Task goal » Look for the line with "Ethical Considerations in" in the data below, then reproduce word for word that line and every line after it. Leave out all pictures and add nothing.

Material for this exercise »
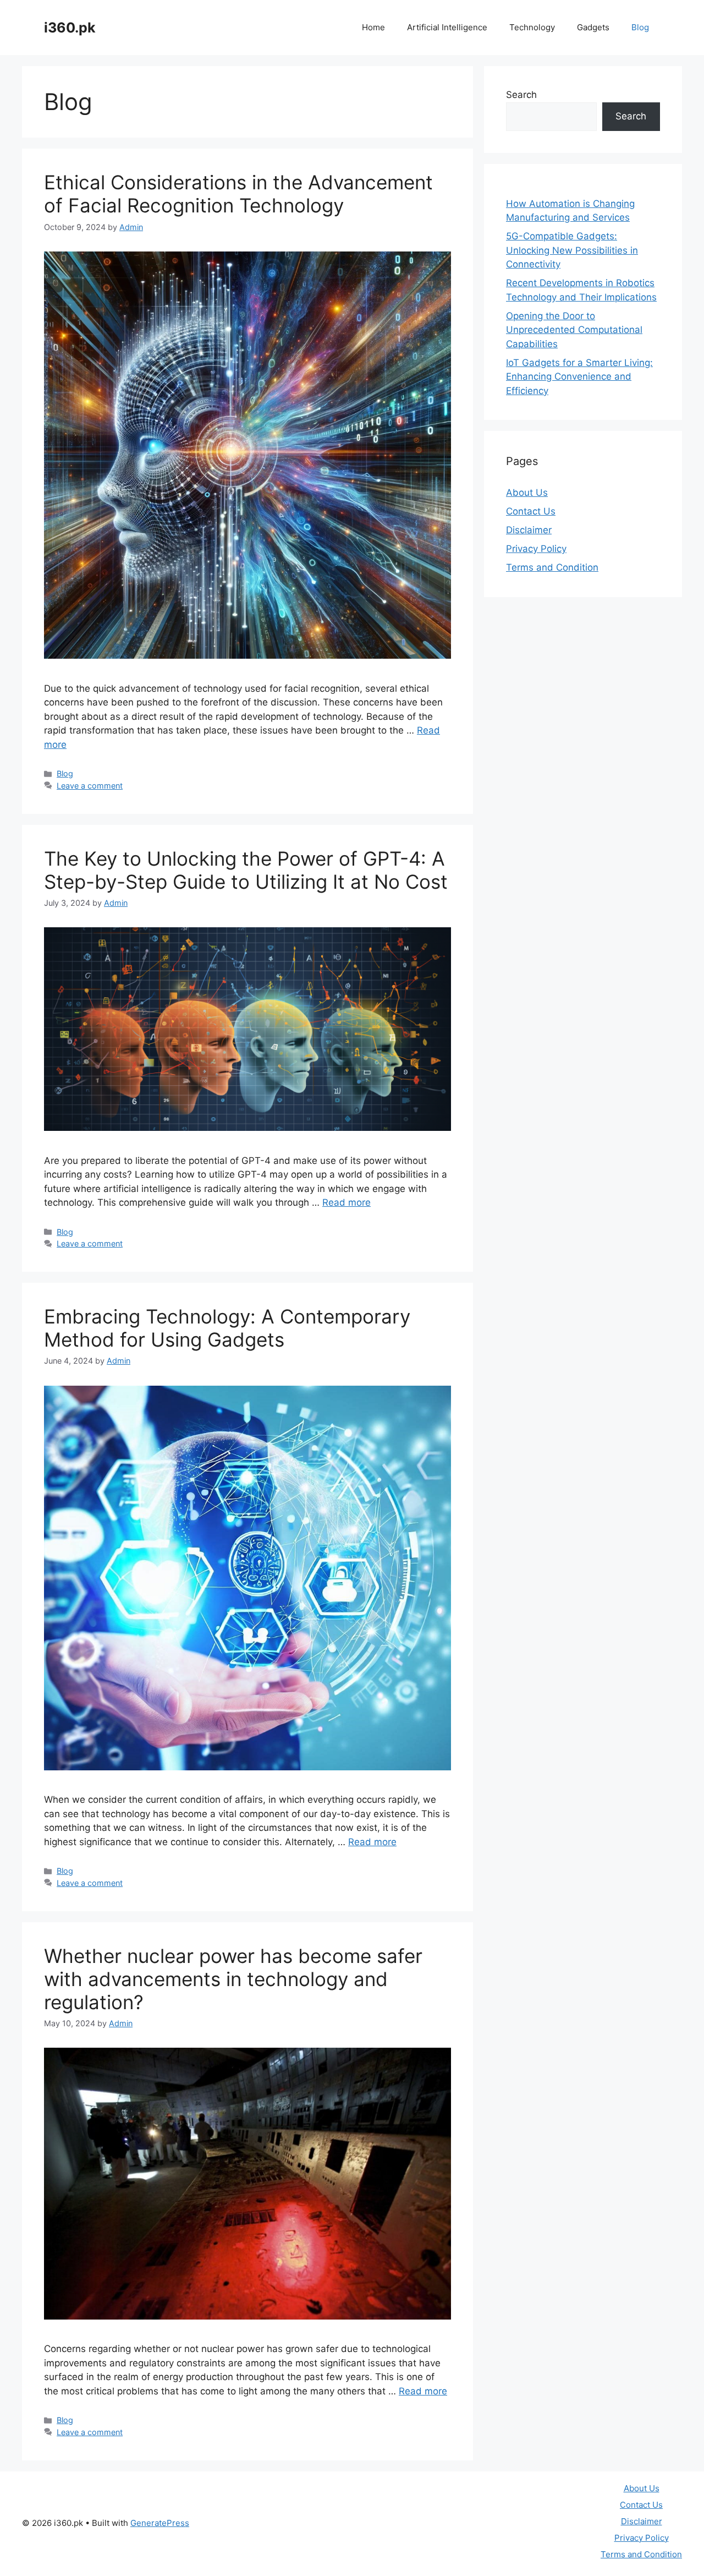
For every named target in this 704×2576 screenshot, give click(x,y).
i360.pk (70, 27)
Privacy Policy (536, 548)
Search (521, 94)
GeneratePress (159, 2523)
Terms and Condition (552, 567)
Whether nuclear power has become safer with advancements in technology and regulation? (233, 1979)
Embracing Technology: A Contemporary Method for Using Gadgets (227, 1328)
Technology (532, 27)
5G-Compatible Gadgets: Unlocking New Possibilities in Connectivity (572, 250)
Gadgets (593, 27)
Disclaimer (529, 529)
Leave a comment (90, 785)
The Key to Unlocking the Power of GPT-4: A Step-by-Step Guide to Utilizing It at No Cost (246, 870)
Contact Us (531, 511)
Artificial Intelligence (447, 27)
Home (373, 27)
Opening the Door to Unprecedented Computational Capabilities (574, 329)
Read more (346, 1202)
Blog (640, 27)
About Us (527, 492)
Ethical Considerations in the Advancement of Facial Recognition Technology (238, 194)
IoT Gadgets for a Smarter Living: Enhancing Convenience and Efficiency (579, 376)
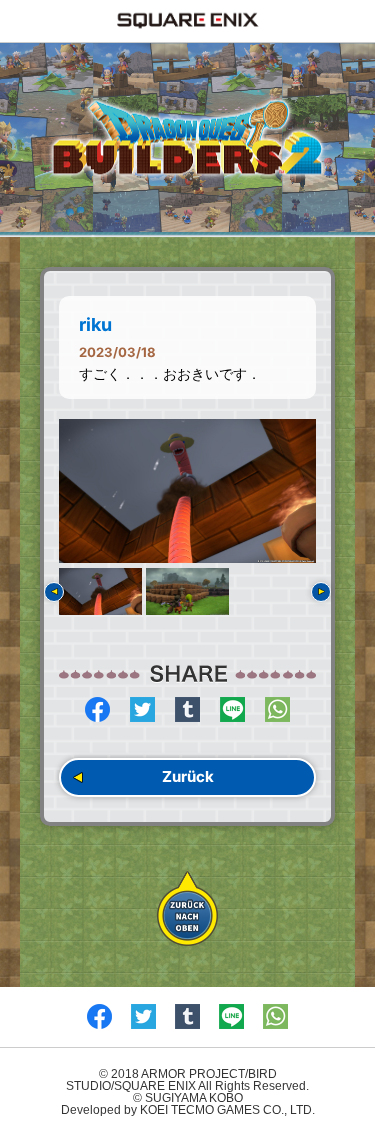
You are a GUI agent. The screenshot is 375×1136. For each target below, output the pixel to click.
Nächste (321, 592)
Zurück (188, 776)
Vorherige (54, 592)
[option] (187, 491)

Final answer »
Ethical Considerations in the Advancement of Facial Recognition Technology (238, 194)
IoT Gadgets for a Smarter Living: Enhancing Convenience and Efficiency (579, 376)
You are a GUI agent. The screenshot is 375×1136. For each target below, output the pixel to click.
Nächste (321, 592)
Zurück (188, 776)
Vorherige (54, 592)
[option] (187, 491)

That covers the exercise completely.